Annatar froze, two paces away from Tyelpe, caught in a distant memory. Dark hair and cold skin. Blue eyes and strong arms.

So much like Tyelpe. Yet nothing like him.

“That was not love”, he finally said, “but loyalty. There is a great difference.”

“But how does loyalty differ from love?” Tyelpe questioned. “Does it not stem from it? A servant who does not love their master cannot truly be loyal. A lack of love leads to bitterness, bitterness leads to traitorous thoughts. It is not long until those thoughts turn to actions. It is from hidden hate that disloyalty is born.”

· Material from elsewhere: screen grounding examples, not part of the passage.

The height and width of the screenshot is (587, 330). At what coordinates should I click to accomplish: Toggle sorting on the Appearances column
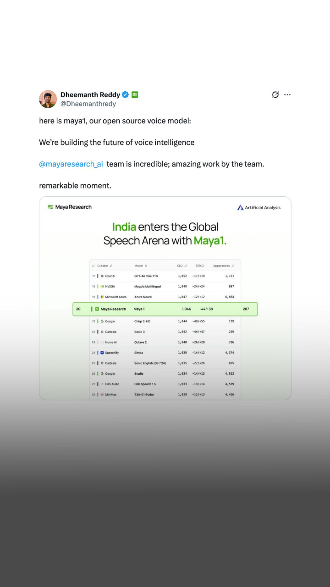(233, 265)
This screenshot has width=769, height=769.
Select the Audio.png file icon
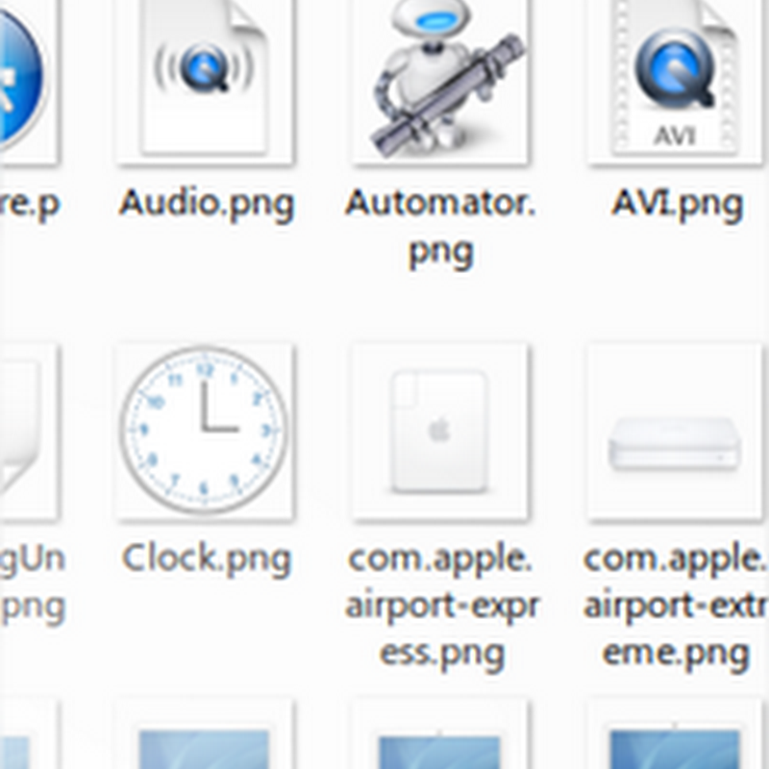205,81
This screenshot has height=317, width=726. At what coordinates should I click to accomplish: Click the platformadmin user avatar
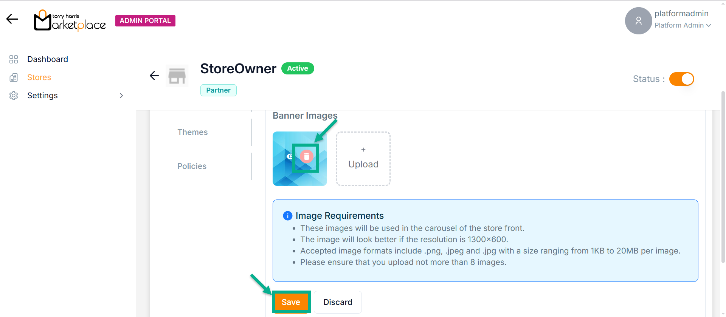pyautogui.click(x=638, y=21)
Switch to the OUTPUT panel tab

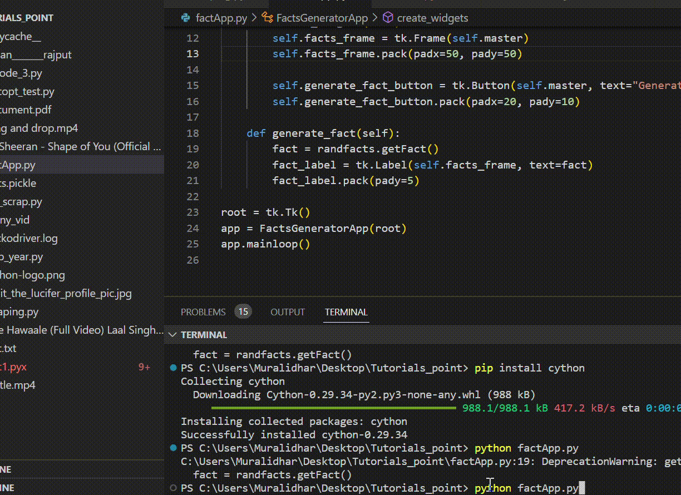(288, 312)
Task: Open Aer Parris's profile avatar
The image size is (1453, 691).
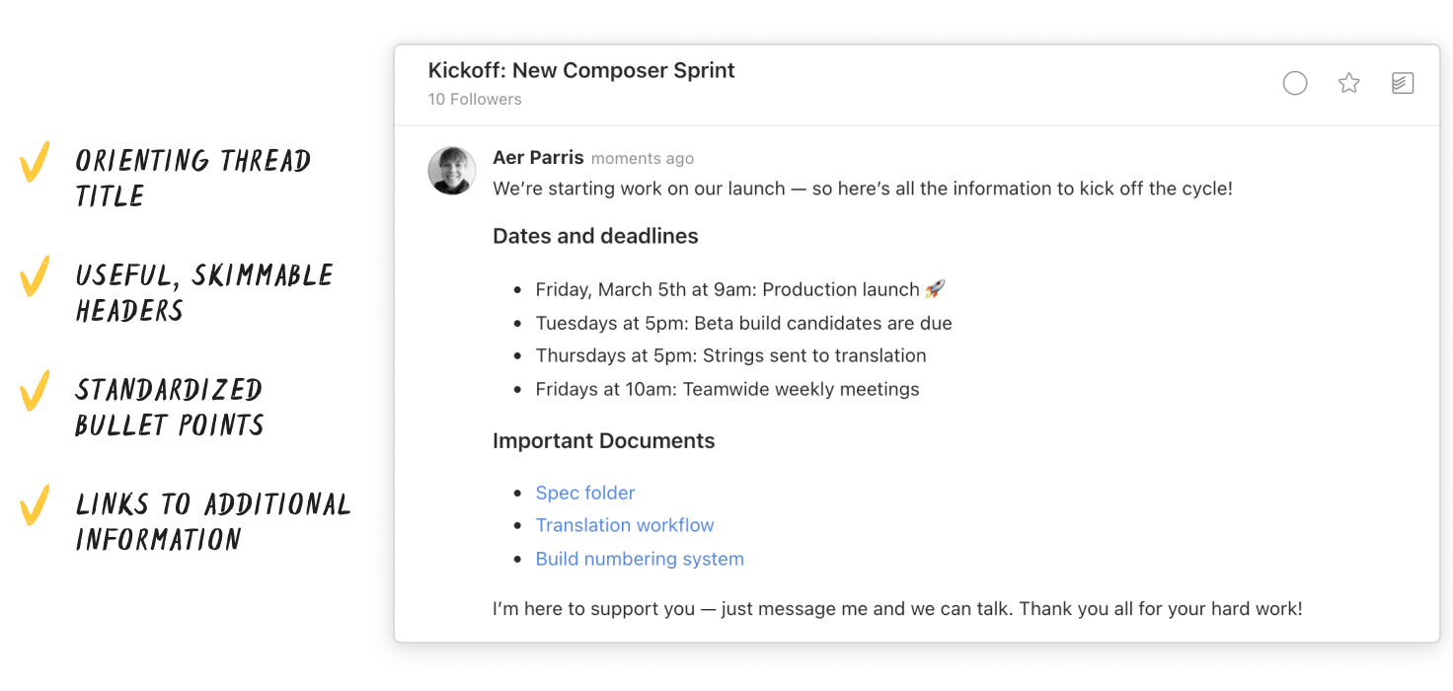Action: coord(452,170)
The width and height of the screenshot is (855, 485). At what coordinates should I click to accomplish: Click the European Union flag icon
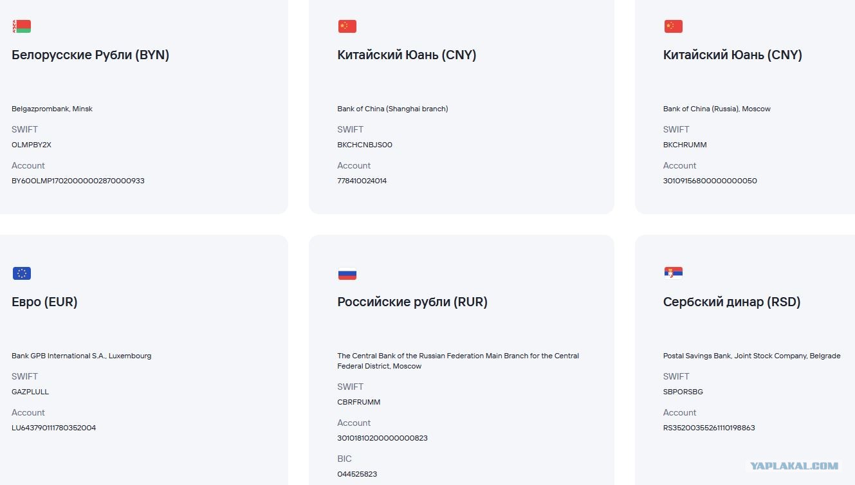coord(22,273)
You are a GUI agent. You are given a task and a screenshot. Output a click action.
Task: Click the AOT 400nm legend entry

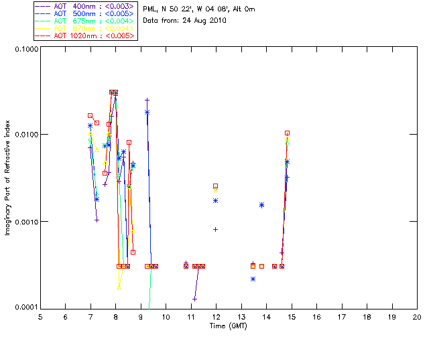click(85, 6)
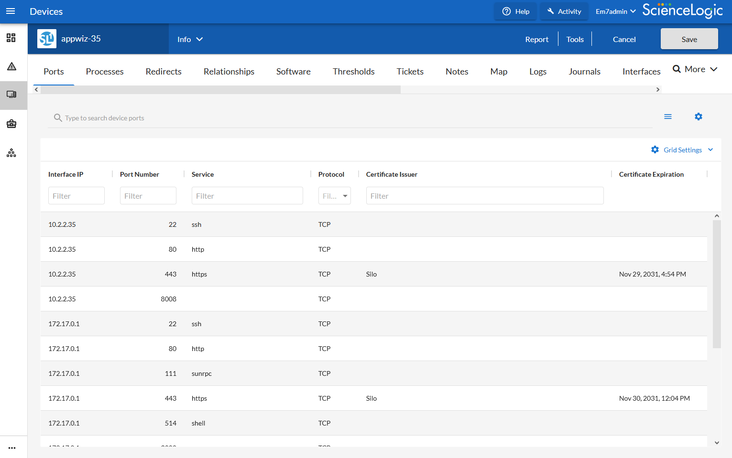Open the Events alert triangle icon
This screenshot has height=458, width=732.
click(x=11, y=66)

A sudden warmth surges in Annatar’s veins, so hot that their glow leaks through his skin. “Do you accuse me of disloyalty?”

“I accuse you of love”, Tyelpe said. “There is love still in you, even though you will not admit it. And as long that it exists, there is still hope.”

“Hope of what?”

“Hope for you”, Tyelpe replied, reaching out and clutching Annatar’s hands in his. “Hope for us. You may lie to yourself all you want, claim that it was nothing but manipulation, but you cannot lie to me. What we had was _real._ I love you, and you feel the same way about me.”

Annatar recoiled at the touch, but Tyelpe simply strengthened his grip, pulling Annatar towards him. Their chests clashed together, and Annatar found himself face to face with Tyelpe, who regarded him with those wide, blue eyes. Desperate, like a caged animal, quivering and panting.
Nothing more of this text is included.